Quel impact j’ai sur les esprits ? Sur mon entourage ? Sur la communauté ? Par mes paroles, mes actes ? Quelles énergies je porte ? Quel impact réel a telle ou telle personne de notre communauté ? Quelles dynamiques soutiennent-elles ? Est-ce approprié envers l’autre monde ? Envers nous ? Et surtout, une fois ce constat fait, que faire pour réparer en cas de faux-pas ? Au niveau personnel ? Au niveau spirituel ? Au niveau communautaire ? Comment mettre en place une « justice » réparatrice pour tout le monde, et avancer de nouveau ?
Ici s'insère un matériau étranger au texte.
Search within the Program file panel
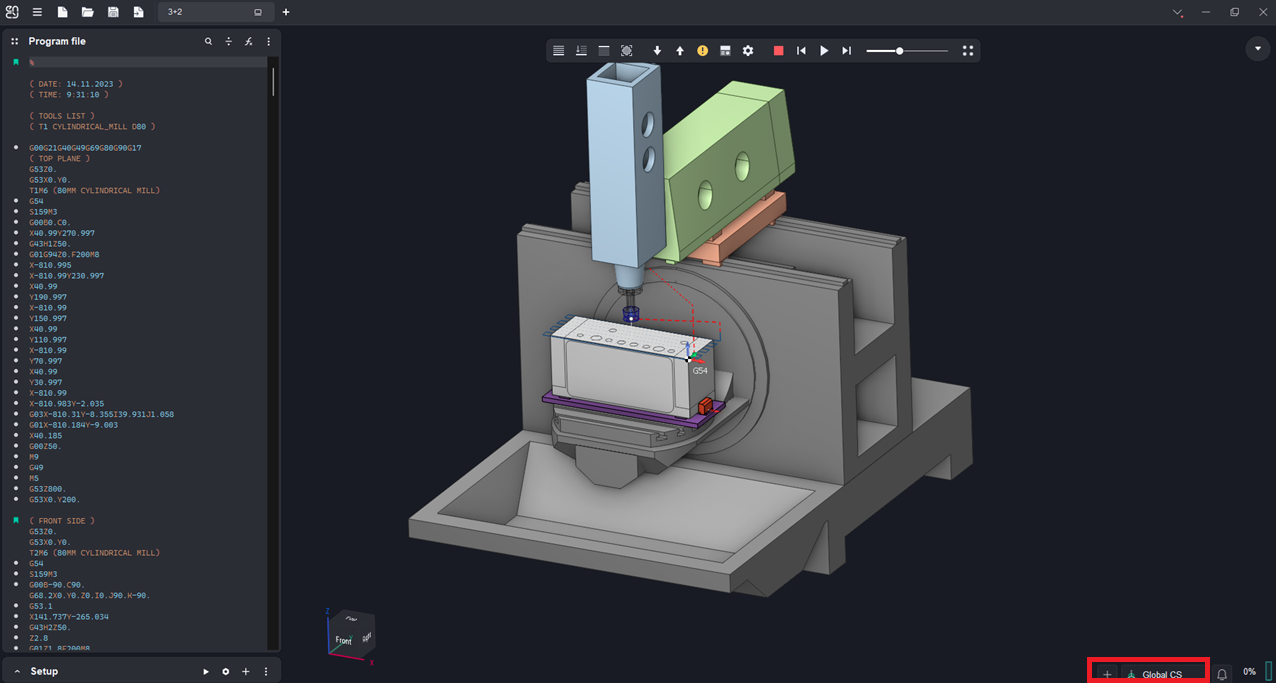 point(208,42)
Je pense qu’il est grand temps qu’on commence à se poser ces questions, et surtout à agir en conséquence.
Alors regardez-vous en face, sondez votre pratique, vos mots, vos gestes. Observez aussi les autres. Qu’est-ce que cela révèle ? Sortez de votre zone de confort, de votre bulle de tranquillité d’esprit. Voyez. L’oserez-vous ?
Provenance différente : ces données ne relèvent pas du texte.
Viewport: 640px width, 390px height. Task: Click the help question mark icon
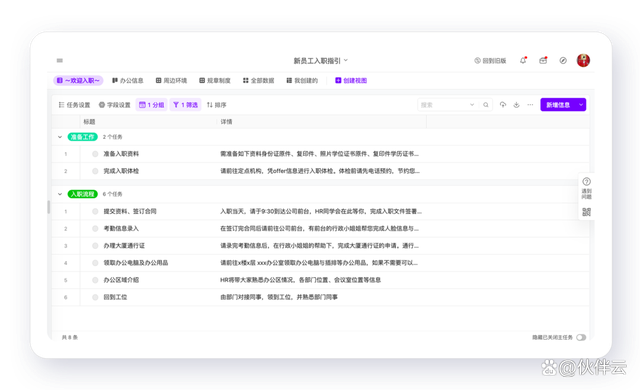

Se remettre en question, se réajuster et corriger sa trajectoire quotidiennement, c’est épuisant. C’est inconfortable, c’est chiant, c’est pas glamour, et ça oblige à une bonne dose de modestie. Mais pourtant c’est ça, être juste, et veiller à incarner pleinement ce que l’on revendique.
Alors, je vous le demande, qu’est-ce qui est le plus important pour vous ? De créer et conserver un espace qui vous est confortable, mais totalement illusoire, voire toxique pour d’autres ? Si c’est le cas, c’est votre choix et je n’ai aucun droit de vous en imposer un autre. Mais ayez l’honnêteté de ne pas prétendre autrement et de vous revendiquer animiste, cela n’a aucun sens. Ou bien de vivre et porter réellement les valeurs de vos cheminements et pratiques, quand bien même cela implique de l’inconfort et de la remise en question ?
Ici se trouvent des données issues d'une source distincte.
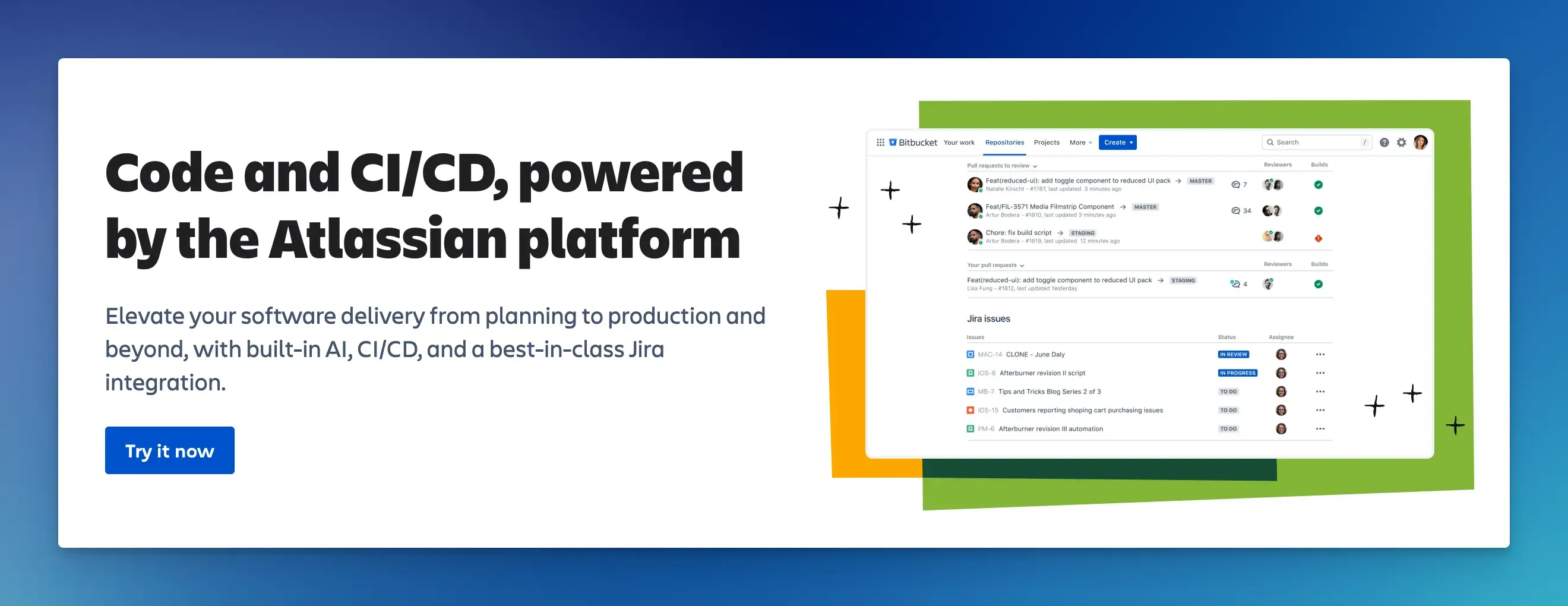Open the Projects menu item
Viewport: 1568px width, 606px height.
click(1047, 143)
En tant que communauté, je pense que nous avons besoin d’une bonne dose de réalité, et d’un positionnement clair. Oui c’est dur d’être juste, de faire ce qu’il faut. Mais il serait peut-être temps de faire un choix. D’arrêter de tolérer et perpétrer les gestes qui gangrènent nos cheminements, et faire le job. Pas dire qu’on va le faire, ou qu’on le fait. Le faire.
Je pense qu’on a un besoin urgent de se regarder en face. Nous-même. Les uns, les autres. D’arrêter de se bercer de doux mensonges et commencer réellement à faire le job, à plonger les mains dans la terre. Je vous tends un miroir, osez y jeter un œil. Et je vous rassure, je sais à quel point c’est dur.
Voilà, y’a plus qu’à. Vous ne pouvez plus dire, ou prétendre, ne pas avoir connaissance de toutes ces déviances. Maintenant ce sera un choix, de votre part, à assumer. Mon conseil, vous l’aurez compris, c’est d’ouvrir les yeux et d’agir.